高盐、干旱、低温和强光是植物最常遇到的非生物胁迫，已有研究表明，过量表达胡杨DWF4基因的烟草能够提高其对盐和干旱的抵抗能力^{[6, 32]}, 过表达AtDWF4能够提高转基因荠菜(Brassica juncea)植株的抗寒能力，有助于低温(4℃)处理后的恢复生长^[33]。PeDWF4和AtDWF4编码的蛋白具有较高的一致性(91%)，意味着它们可能具有相似功能。NaCl和干旱胁迫条件下，PeDWF4基因在叶中表达量随处理时间先上升后下降，这可能是由于PeDWF4通过提高自身表达量促进BL的合成，进而提高植物抗盐胁迫的能力^[7]，但随着处理时间延长叶片逐步受到伤害，其生理活性降低，导致该基因的表达量降低。在低温和强光胁迫条件下，叶片中PeDWF4表达量均表现为诱导模式，变化趋势为先上升后下降，在处理初期通过提高表达量来响应低温和强光胁迫，但低温和强光对毛竹的胁迫程度有限，随着时间推移植物通过调节自身代谢逐渐适应外界变化环境，基因表达量故逐步下降接近平稳水平。因此，推测PeDWF4在毛竹响应胁迫过程中发挥了一定的调节作用，可能是通过上调PeDWF4基因的表达量，增加DWF4酶含量促进C-22羟基化催化反应发生，使油菜素内酯生物合成量增加，进一步通过油菜素内酯调控胁迫相关基因和与其他植物激素的相互作用，来提高对环境胁迫的抵御能力。
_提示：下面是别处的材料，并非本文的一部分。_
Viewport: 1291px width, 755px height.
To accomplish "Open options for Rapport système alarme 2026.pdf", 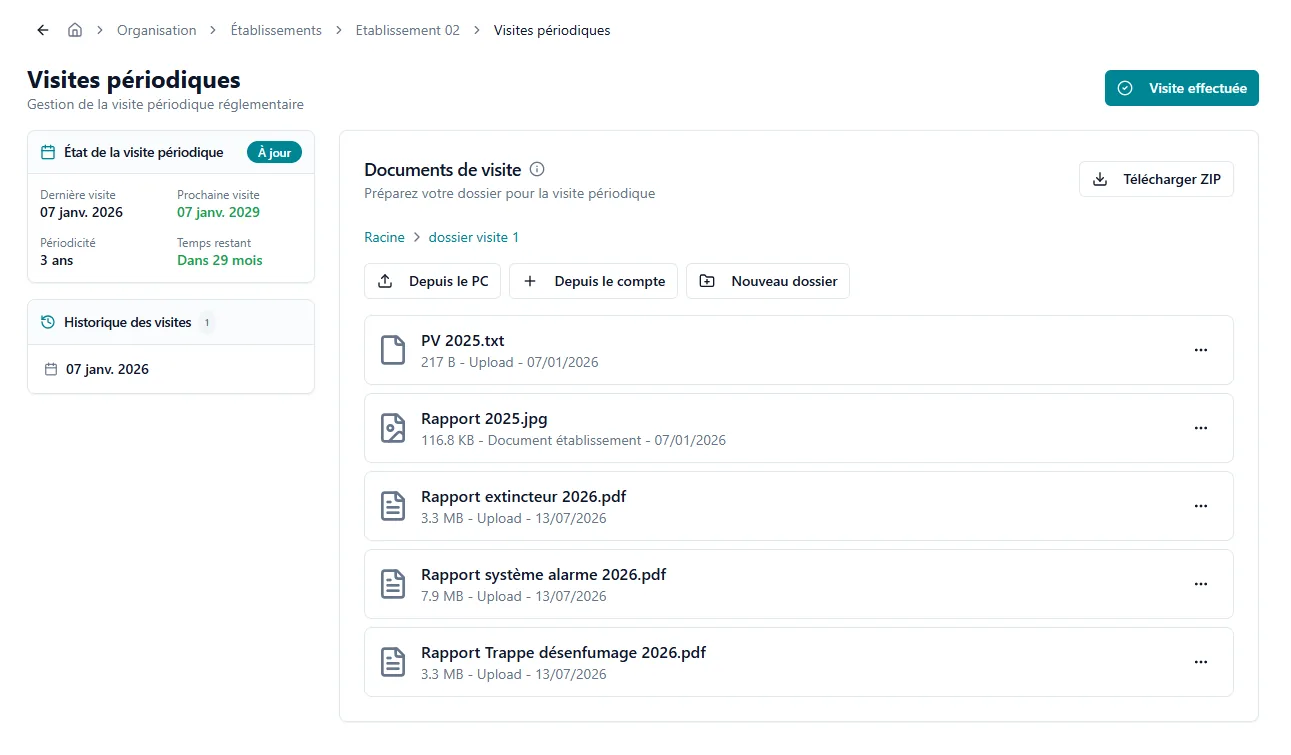I will 1201,584.
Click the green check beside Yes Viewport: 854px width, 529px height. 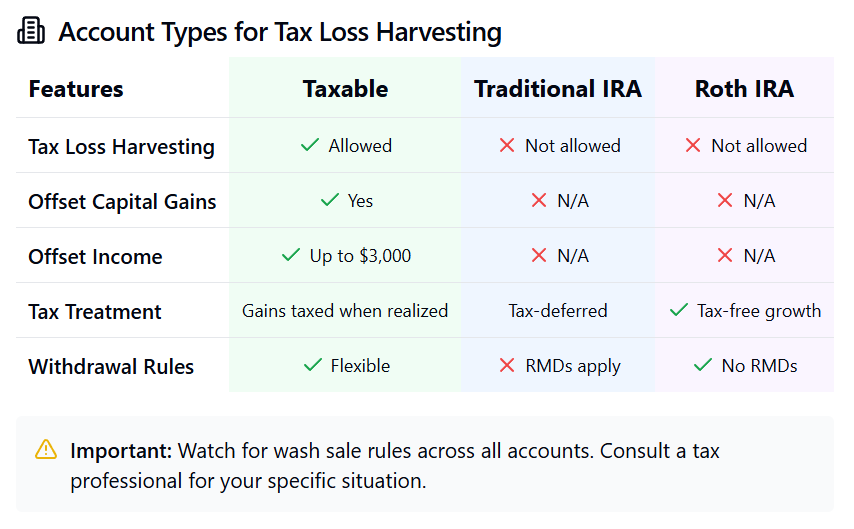(x=329, y=201)
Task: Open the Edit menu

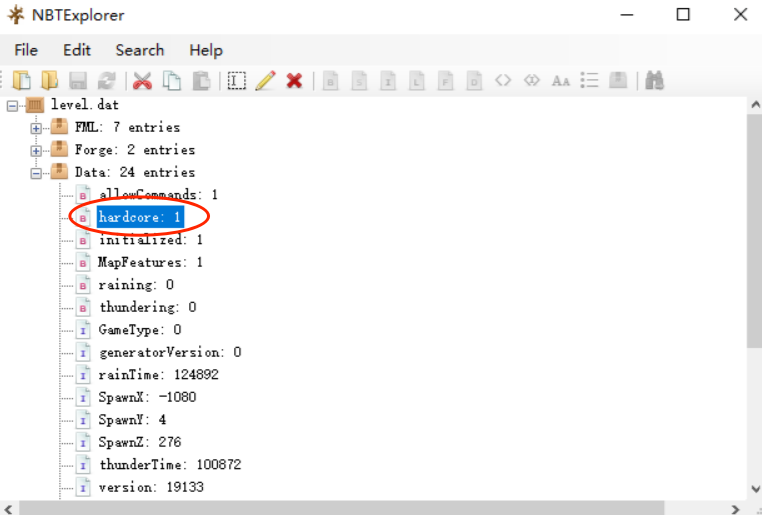Action: pos(77,50)
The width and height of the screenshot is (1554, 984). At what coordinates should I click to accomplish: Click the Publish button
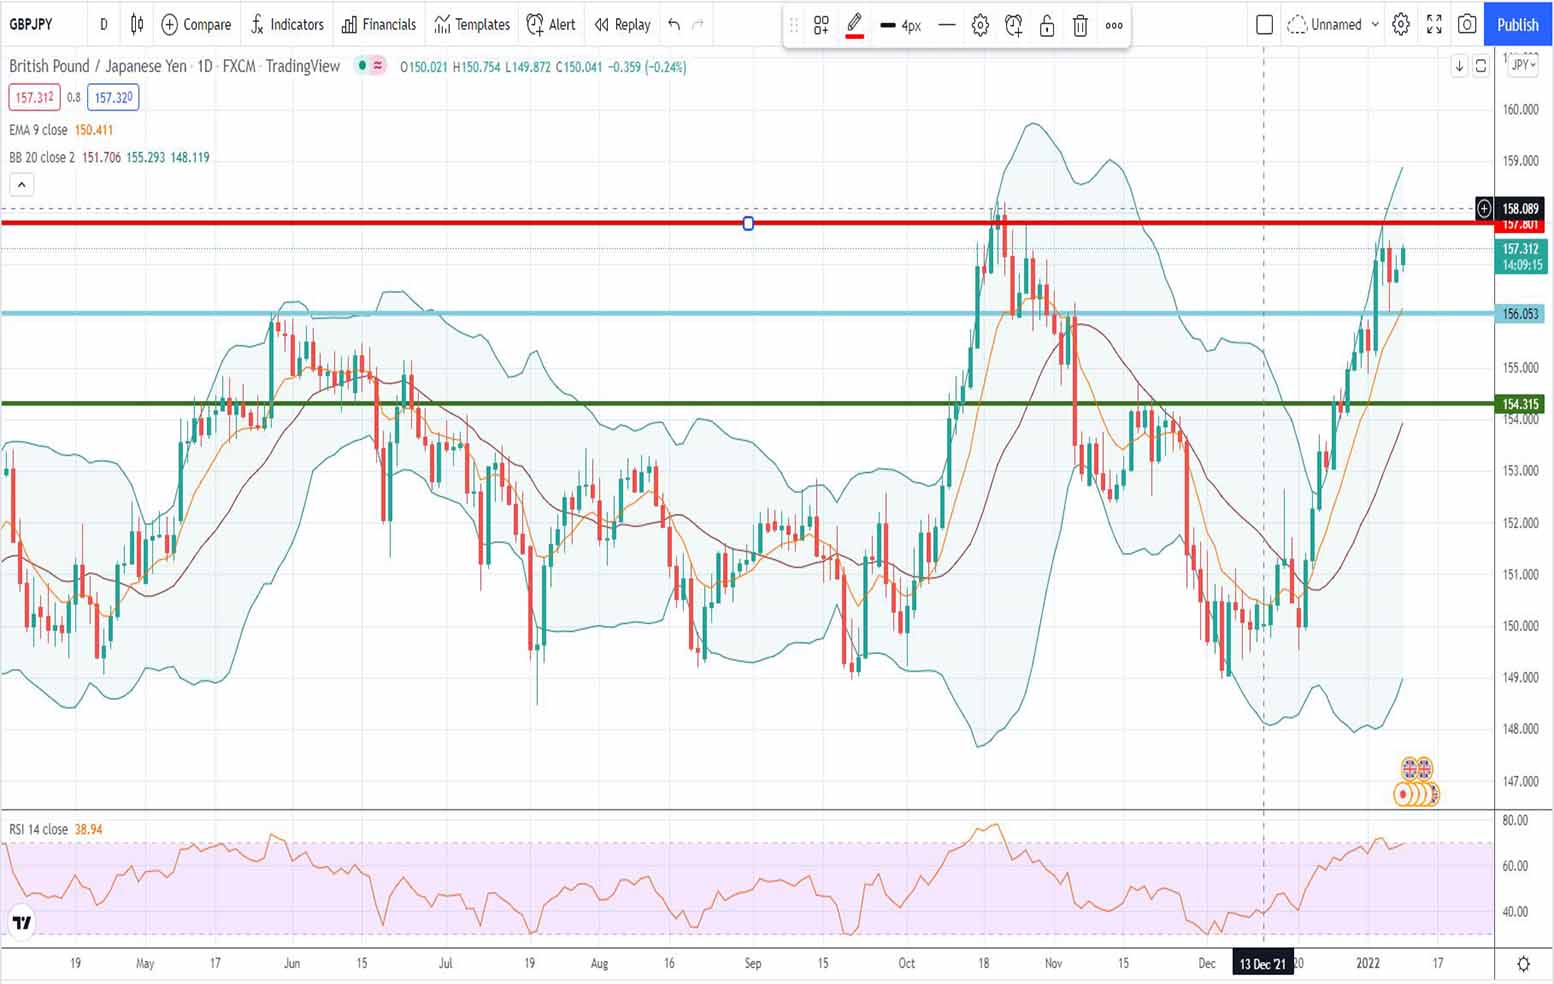tap(1517, 25)
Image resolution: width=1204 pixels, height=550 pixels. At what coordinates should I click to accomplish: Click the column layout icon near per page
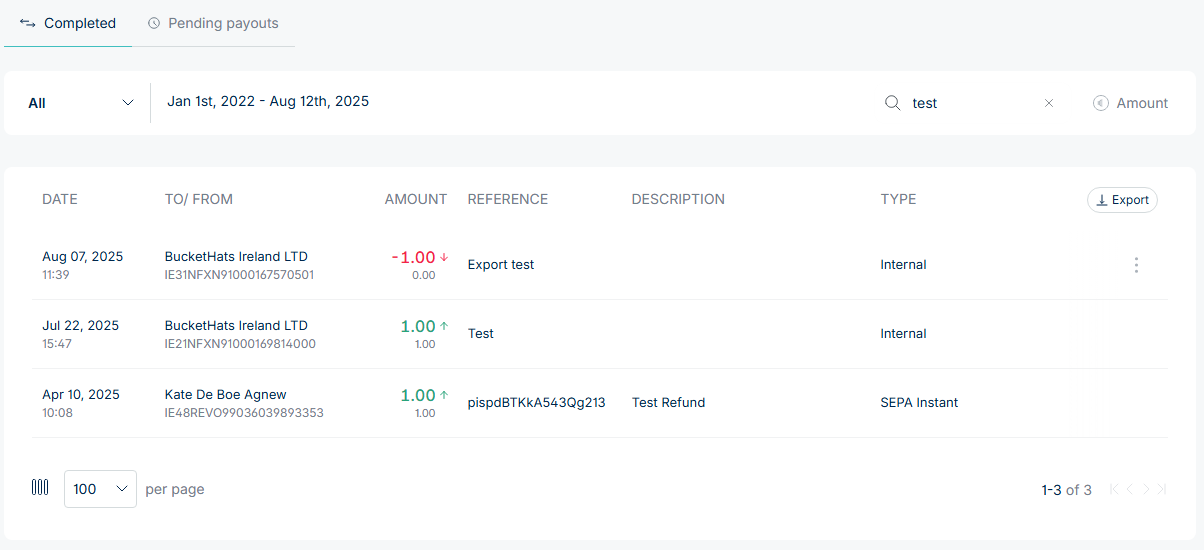pos(40,488)
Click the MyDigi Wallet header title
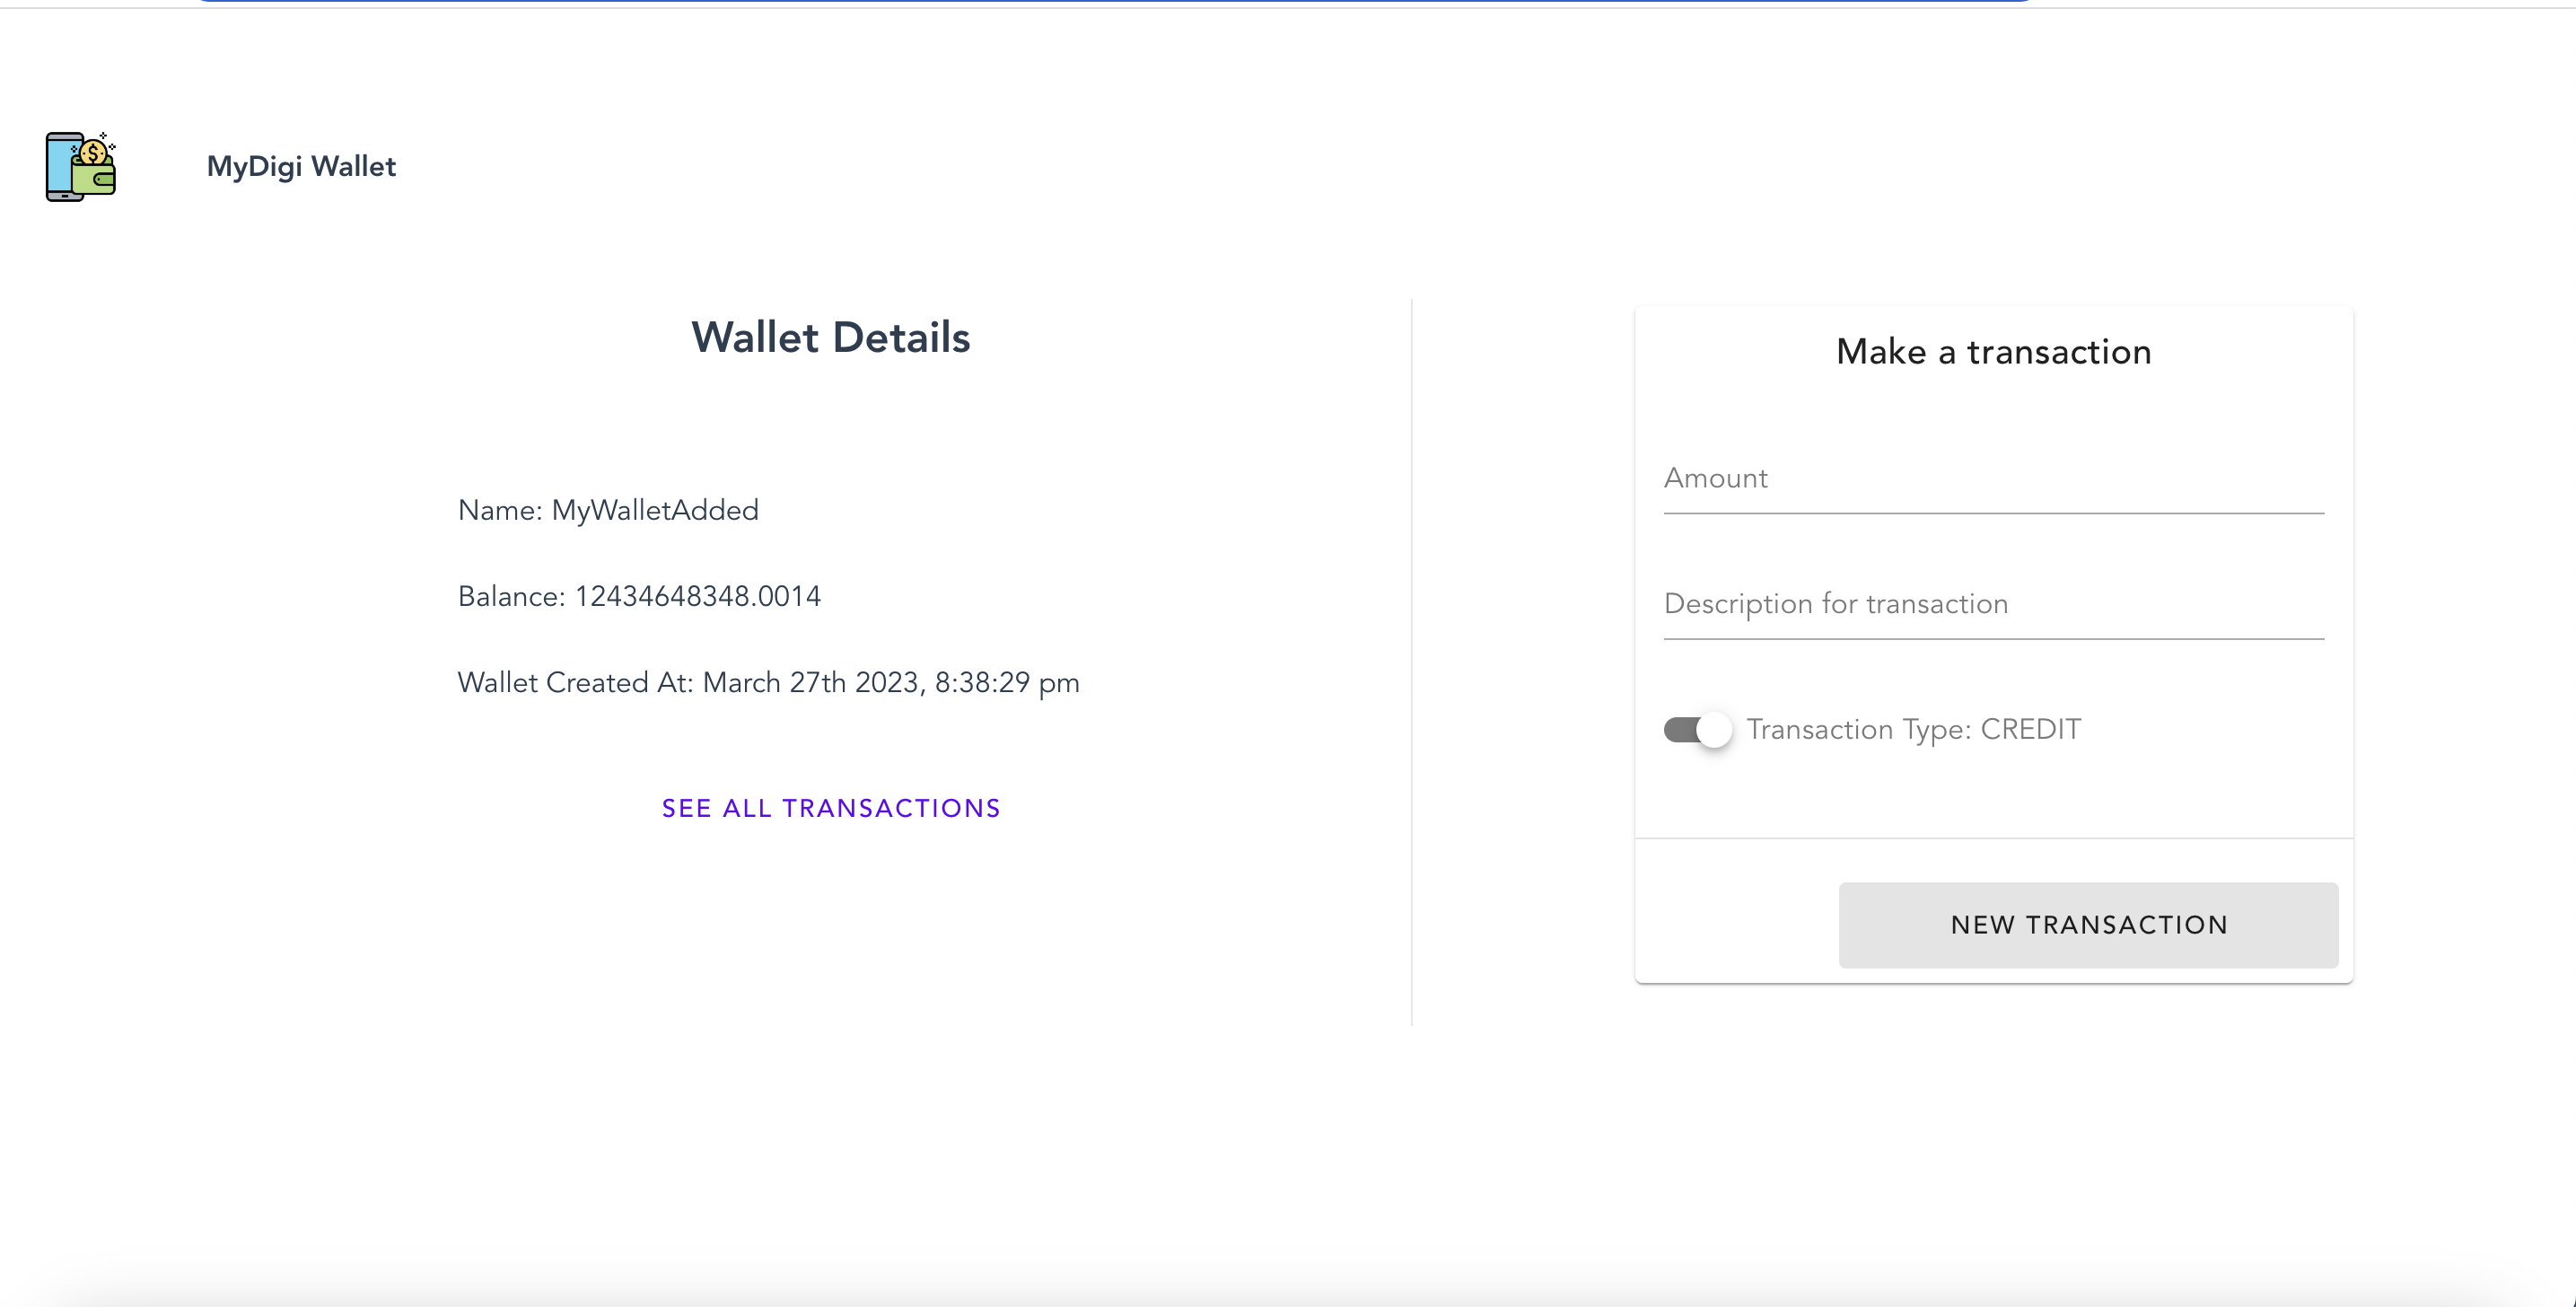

通过同源基因克隆的方法获得了毛竹PeDWF4基因，该基因编码的碱性蛋白长度为500 aa，具有细胞色素P450家族的血红素结合域A、类固醇结合结构域B和C等3个特定结构域，属于单加氧酶。毛竹中PeDWF4呈现组成型表达，在叶片中表达量最高。在高盐、干旱、寒冷和强光胁迫条件下，毛竹叶片中PeDWF4的表达均呈先上升后下降的应答趋势。本研究为解释PeDWF4基因功能和其响应胁迫机理提供参考依据。